I was both relieved and embarrassed at that point. The nurse practitioner had either seen this before or has a really good poker face, because she was completely unfazed. She said everything should be fine and hustled out of the room. I was glad I hadn't seen my actual ob. He's a man and probably could not fathom how a person could insert something into herself and forget it was there. I called Jason from the car in the hospital parking lot to tell him the good/stupid news. He actually said in response, "How did that happen?" At which point I made some sarcastic remark about the aliens putting it up there.

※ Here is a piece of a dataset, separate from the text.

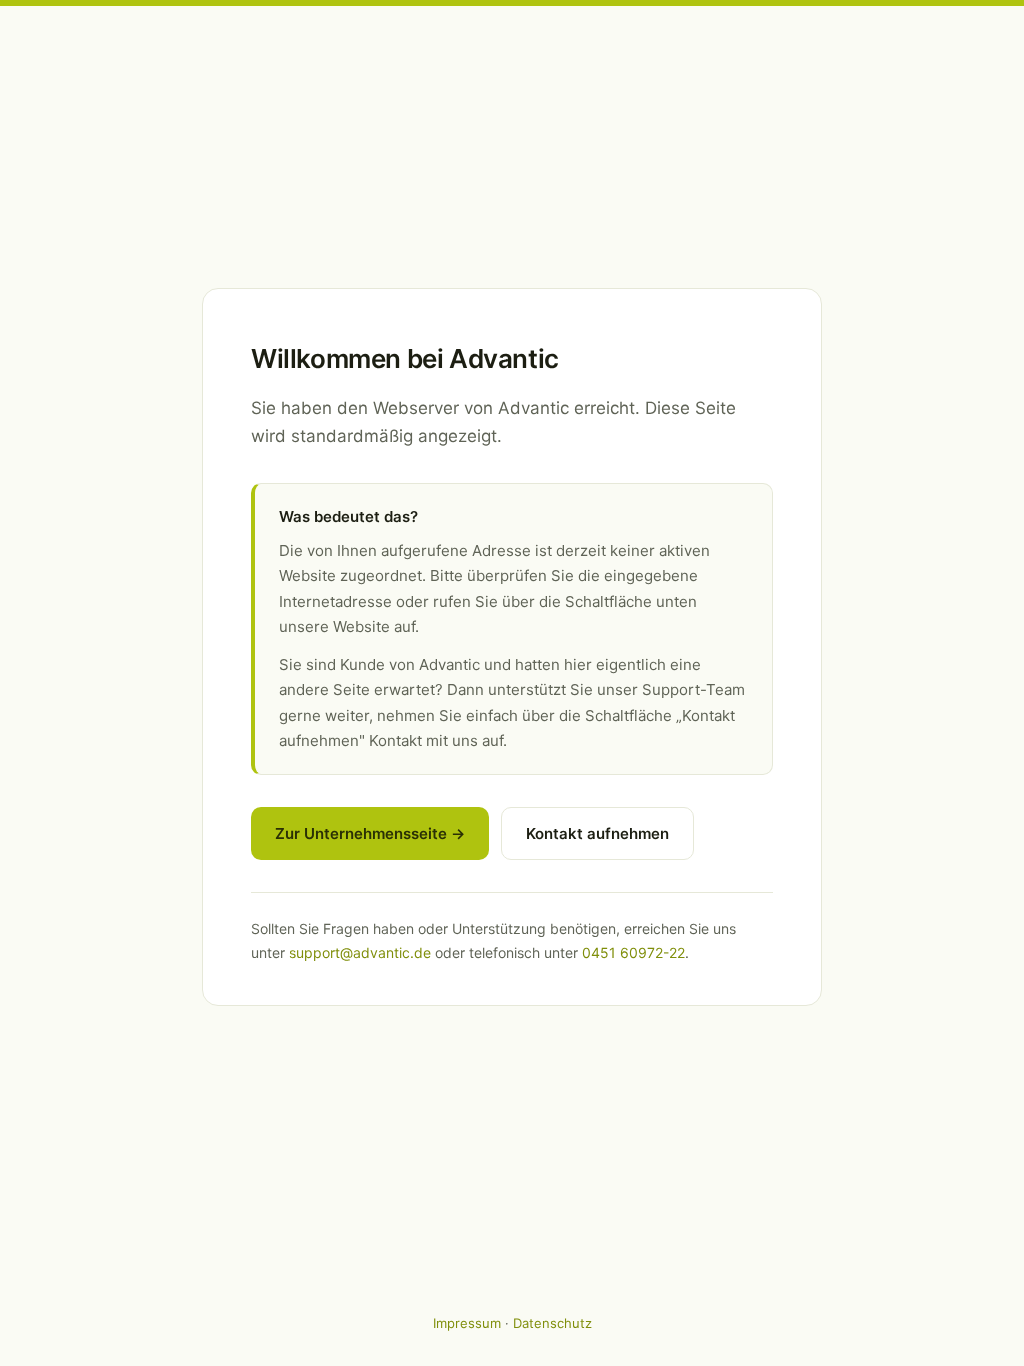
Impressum (467, 1323)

I felt like a total scatterbrain, but that feeling paled in comparison to my relief that it wasn't something more serious. I also wished I had asked the NP what size the tampon was. I have no idea why, but I wanted to know.
I heard a comedian say once that a woman loses twelve percent of her sanity for each child she has under the age of six. So I guess the percentage of my brain that keeps up with the comings and goings of tampons is what went out the window with the first one. This does not bode well for my mental stability with the two children. But now I know why my mom always forgot her underwear when we went on vacation. I realized just now that, though I was shy about telling my symptoms to a receptionist at the doctor's office, I have no problem posting it here, where anyone could look at it. Just chalk it up to my being only 88 percent sane - my new excuse for all my nonsensical behavior.
Ewwww. Did she say how long it had been up there?